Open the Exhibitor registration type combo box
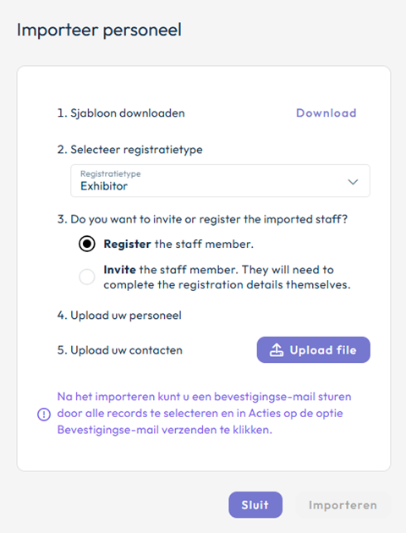The width and height of the screenshot is (406, 533). click(x=220, y=180)
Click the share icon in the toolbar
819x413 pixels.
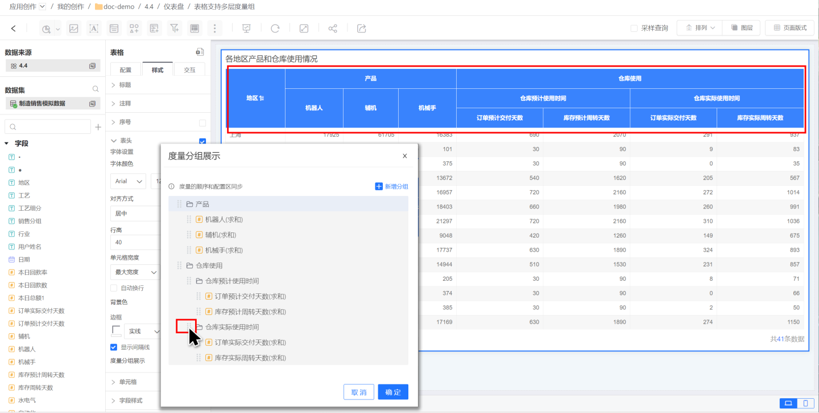(333, 28)
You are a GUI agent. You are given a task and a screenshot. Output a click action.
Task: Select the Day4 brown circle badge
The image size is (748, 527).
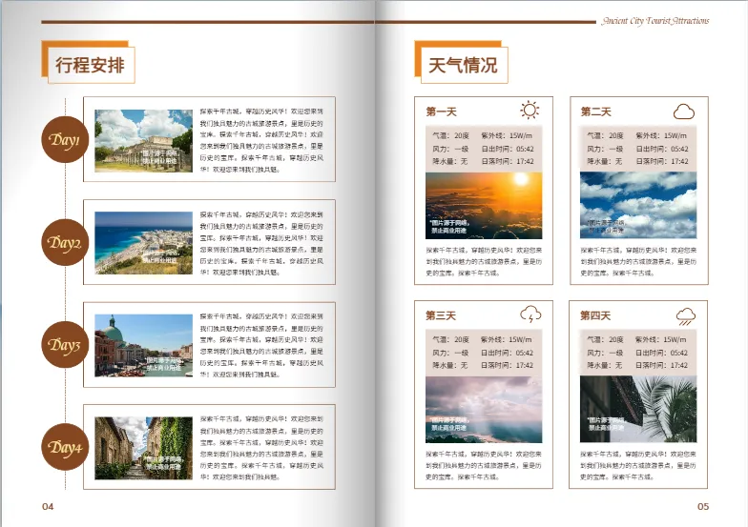coord(66,447)
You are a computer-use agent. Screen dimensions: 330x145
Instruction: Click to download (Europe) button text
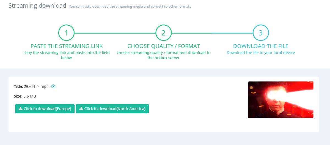tap(47, 109)
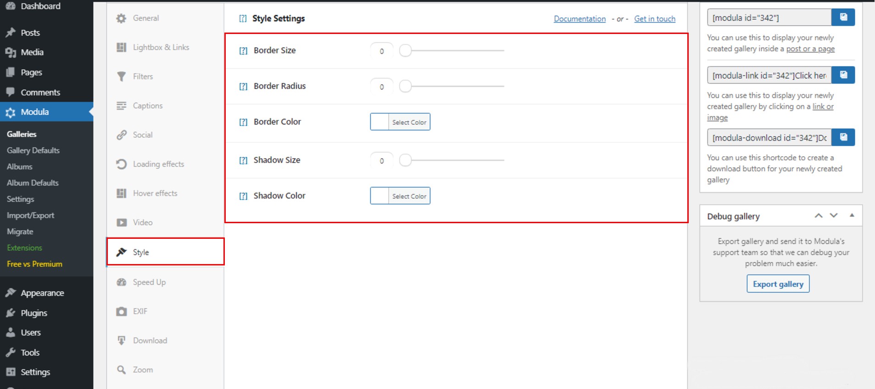Viewport: 875px width, 389px height.
Task: Open the Captions settings tab
Action: tap(147, 106)
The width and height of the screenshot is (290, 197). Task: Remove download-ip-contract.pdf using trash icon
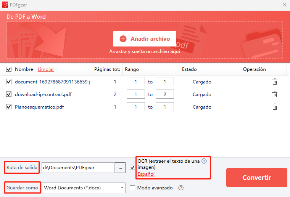coord(274,94)
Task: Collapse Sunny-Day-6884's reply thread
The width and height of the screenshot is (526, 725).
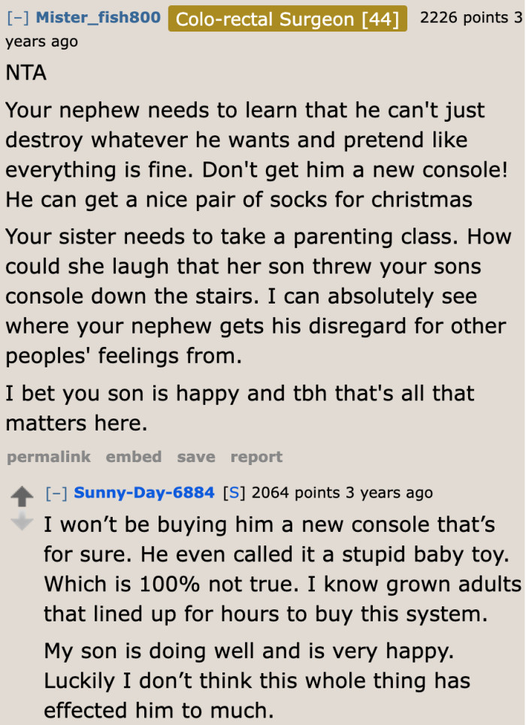Action: tap(56, 493)
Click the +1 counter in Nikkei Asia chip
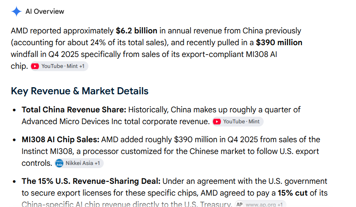The height and width of the screenshot is (207, 356). click(x=97, y=163)
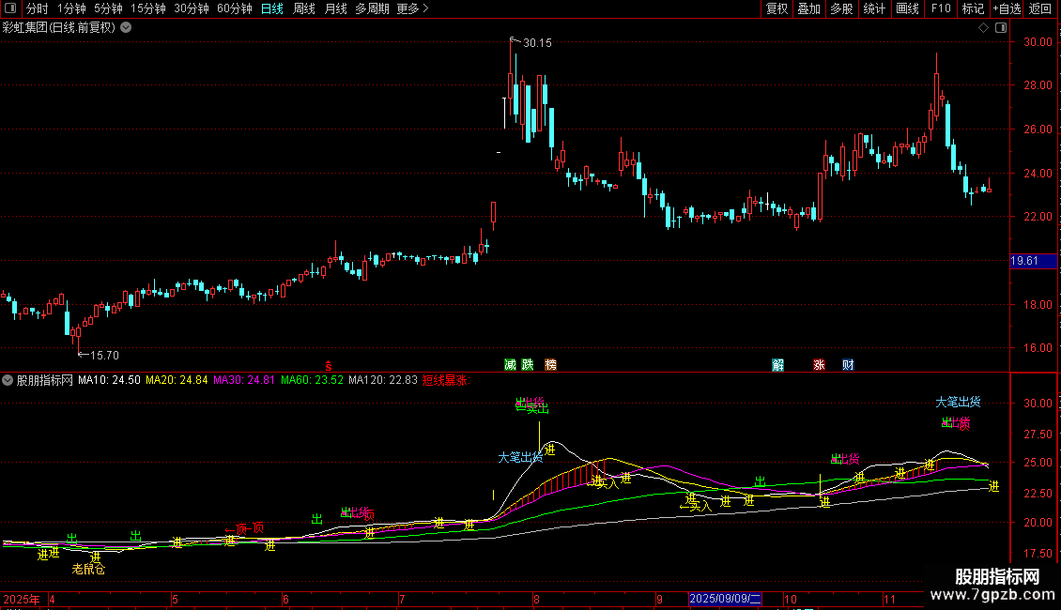Viewport: 1061px width, 610px height.
Task: Select the 60分钟 period tab
Action: [234, 8]
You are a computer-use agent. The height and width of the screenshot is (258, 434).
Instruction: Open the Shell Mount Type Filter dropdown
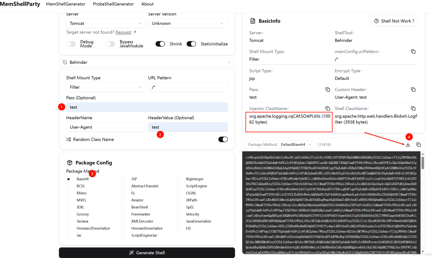[x=106, y=87]
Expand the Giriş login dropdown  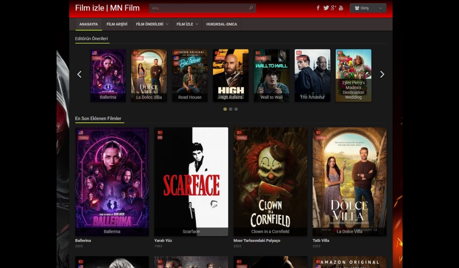pyautogui.click(x=368, y=8)
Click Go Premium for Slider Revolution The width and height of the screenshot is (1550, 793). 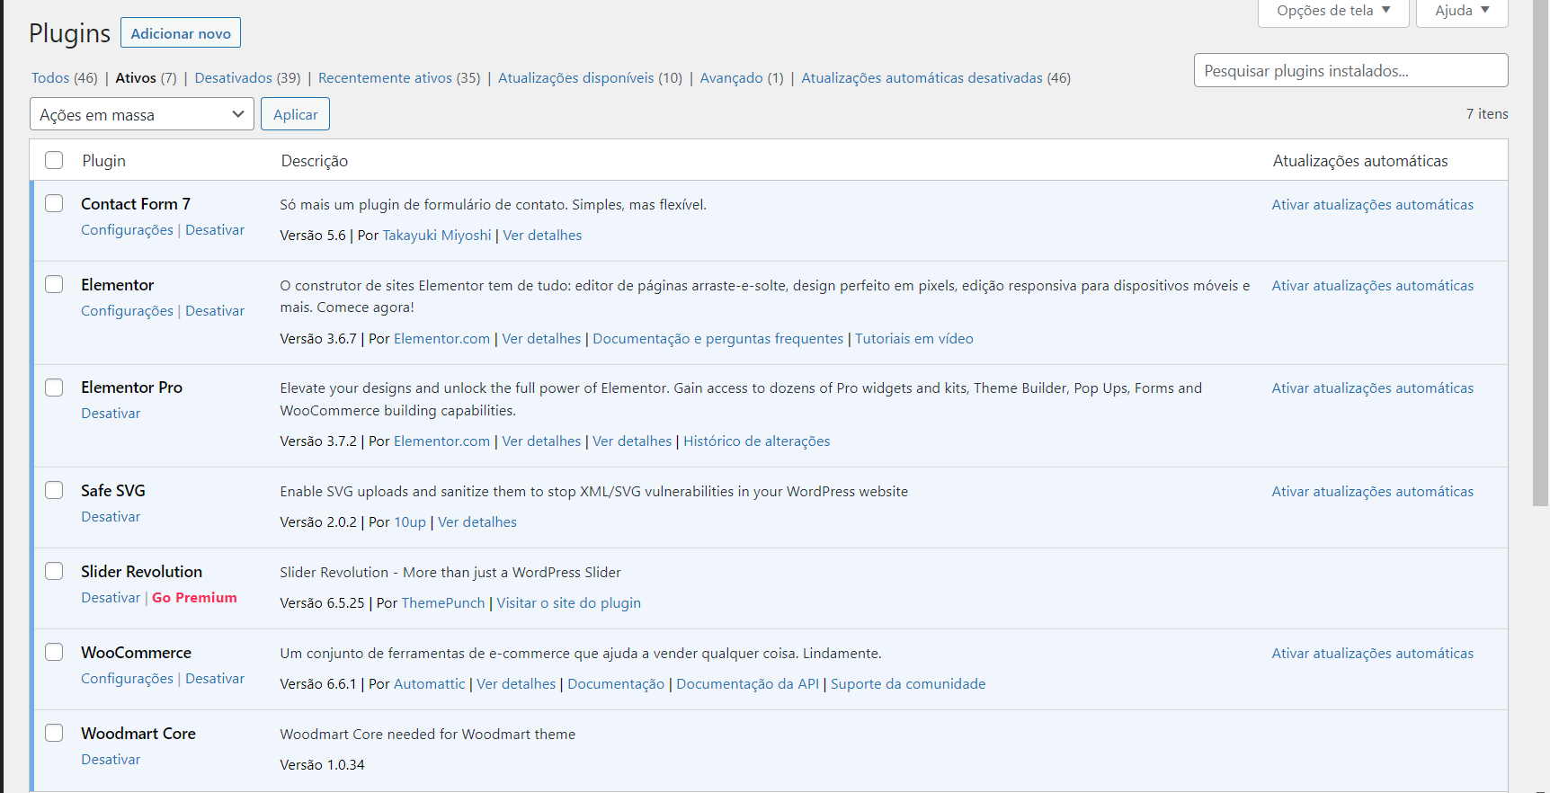(x=194, y=598)
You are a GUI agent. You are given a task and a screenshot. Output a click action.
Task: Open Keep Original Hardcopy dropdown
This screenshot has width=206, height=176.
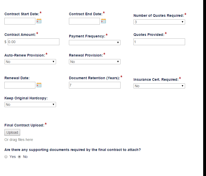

* **What to work on**: Give only the number of lines in the entries that contain "agent".

* **Answer for the task**: 4